**What this task involves**: Copy out the lines of the records below, and only those lines, from the one with "You are a GUI" through the one with "is (1176, 1030).", exactly as they appear.

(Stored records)
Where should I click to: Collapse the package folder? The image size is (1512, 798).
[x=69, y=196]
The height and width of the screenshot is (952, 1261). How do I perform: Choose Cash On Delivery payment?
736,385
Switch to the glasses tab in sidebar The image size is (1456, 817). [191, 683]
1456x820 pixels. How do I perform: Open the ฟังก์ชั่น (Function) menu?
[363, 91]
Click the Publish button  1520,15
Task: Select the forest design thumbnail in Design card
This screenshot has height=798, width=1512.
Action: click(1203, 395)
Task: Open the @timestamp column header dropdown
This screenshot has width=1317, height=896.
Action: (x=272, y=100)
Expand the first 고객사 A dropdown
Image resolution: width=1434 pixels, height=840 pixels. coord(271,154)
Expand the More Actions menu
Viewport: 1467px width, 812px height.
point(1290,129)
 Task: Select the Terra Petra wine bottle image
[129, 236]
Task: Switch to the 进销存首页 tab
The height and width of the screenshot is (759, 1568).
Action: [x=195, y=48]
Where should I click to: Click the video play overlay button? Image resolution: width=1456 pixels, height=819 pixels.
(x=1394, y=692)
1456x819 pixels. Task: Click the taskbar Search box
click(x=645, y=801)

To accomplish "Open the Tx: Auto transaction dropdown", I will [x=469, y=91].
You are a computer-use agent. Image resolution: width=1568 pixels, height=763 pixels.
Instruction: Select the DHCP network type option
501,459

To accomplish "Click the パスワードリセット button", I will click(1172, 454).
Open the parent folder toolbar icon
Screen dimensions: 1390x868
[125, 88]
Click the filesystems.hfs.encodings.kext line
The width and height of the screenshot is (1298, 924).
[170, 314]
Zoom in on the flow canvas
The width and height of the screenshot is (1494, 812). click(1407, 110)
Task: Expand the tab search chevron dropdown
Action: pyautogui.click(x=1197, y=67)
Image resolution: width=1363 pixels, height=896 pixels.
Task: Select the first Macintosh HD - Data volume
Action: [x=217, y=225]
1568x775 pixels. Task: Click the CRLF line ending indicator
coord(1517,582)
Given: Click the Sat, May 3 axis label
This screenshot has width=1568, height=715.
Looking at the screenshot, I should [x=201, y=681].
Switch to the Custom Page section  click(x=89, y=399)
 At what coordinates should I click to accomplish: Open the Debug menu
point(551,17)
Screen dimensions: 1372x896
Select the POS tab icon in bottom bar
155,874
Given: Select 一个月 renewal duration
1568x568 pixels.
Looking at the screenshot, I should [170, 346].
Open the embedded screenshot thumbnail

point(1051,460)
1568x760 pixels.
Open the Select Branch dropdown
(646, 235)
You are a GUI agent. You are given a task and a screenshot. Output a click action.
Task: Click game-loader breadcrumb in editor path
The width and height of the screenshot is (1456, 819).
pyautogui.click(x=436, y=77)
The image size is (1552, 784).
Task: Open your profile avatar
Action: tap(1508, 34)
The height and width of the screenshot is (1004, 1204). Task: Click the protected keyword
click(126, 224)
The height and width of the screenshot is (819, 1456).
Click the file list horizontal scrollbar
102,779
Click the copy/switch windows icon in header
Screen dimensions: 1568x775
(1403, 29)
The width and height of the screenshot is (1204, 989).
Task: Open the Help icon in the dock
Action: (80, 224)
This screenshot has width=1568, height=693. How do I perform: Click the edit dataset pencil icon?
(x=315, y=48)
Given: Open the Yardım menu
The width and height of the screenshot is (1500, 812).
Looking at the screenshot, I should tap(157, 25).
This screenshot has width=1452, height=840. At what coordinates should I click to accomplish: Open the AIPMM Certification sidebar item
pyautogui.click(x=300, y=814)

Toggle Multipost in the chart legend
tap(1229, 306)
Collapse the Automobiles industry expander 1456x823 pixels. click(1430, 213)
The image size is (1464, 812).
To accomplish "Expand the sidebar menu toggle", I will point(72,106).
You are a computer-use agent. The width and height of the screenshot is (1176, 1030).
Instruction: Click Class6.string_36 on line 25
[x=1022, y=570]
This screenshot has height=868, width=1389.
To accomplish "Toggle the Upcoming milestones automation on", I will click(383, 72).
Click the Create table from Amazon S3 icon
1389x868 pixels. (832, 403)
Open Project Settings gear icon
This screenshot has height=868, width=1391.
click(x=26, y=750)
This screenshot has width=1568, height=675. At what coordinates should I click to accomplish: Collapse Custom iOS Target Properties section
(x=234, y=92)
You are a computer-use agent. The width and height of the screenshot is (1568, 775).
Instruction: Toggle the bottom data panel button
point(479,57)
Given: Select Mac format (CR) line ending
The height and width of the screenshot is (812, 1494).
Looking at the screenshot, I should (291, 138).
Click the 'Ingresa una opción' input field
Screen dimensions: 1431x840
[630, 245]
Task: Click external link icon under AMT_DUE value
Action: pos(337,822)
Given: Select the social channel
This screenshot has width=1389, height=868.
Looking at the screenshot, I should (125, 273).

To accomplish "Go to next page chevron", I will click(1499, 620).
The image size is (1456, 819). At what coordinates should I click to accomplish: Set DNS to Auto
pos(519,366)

**Result of this exercise**:
You are a GUI agent. You are given a task and a screenshot. Output a click action.
Task: Click game-loader breadcrumb in editor path
The width and height of the screenshot is (1456, 819).
pyautogui.click(x=436, y=77)
The image size is (1552, 784).
Task: Open your profile avatar
Action: tap(1508, 34)
The height and width of the screenshot is (1004, 1204). Task: Click the protected keyword
click(126, 224)
The height and width of the screenshot is (819, 1456).
Click the file list horizontal scrollbar
102,779
Click the copy/switch windows icon in header
Screen dimensions: 1568x775
(1403, 29)
The width and height of the screenshot is (1204, 989).
Task: Open the Help icon in the dock
Action: (80, 224)
This screenshot has width=1568, height=693. How do I perform: Click the edit dataset pencil icon?
(x=315, y=48)
Given: Open the Yardım menu
The width and height of the screenshot is (1500, 812).
Looking at the screenshot, I should tap(157, 25).
This screenshot has width=1452, height=840. At what coordinates should I click to accomplish: Open the AIPMM Certification sidebar item
pyautogui.click(x=300, y=814)

Toggle Multipost in the chart legend
tap(1229, 306)
Collapse the Automobiles industry expander 1456x823 pixels. click(1430, 213)
The image size is (1464, 812).
To accomplish "Expand the sidebar menu toggle", I will point(72,106).
You are a computer-use agent. The width and height of the screenshot is (1176, 1030).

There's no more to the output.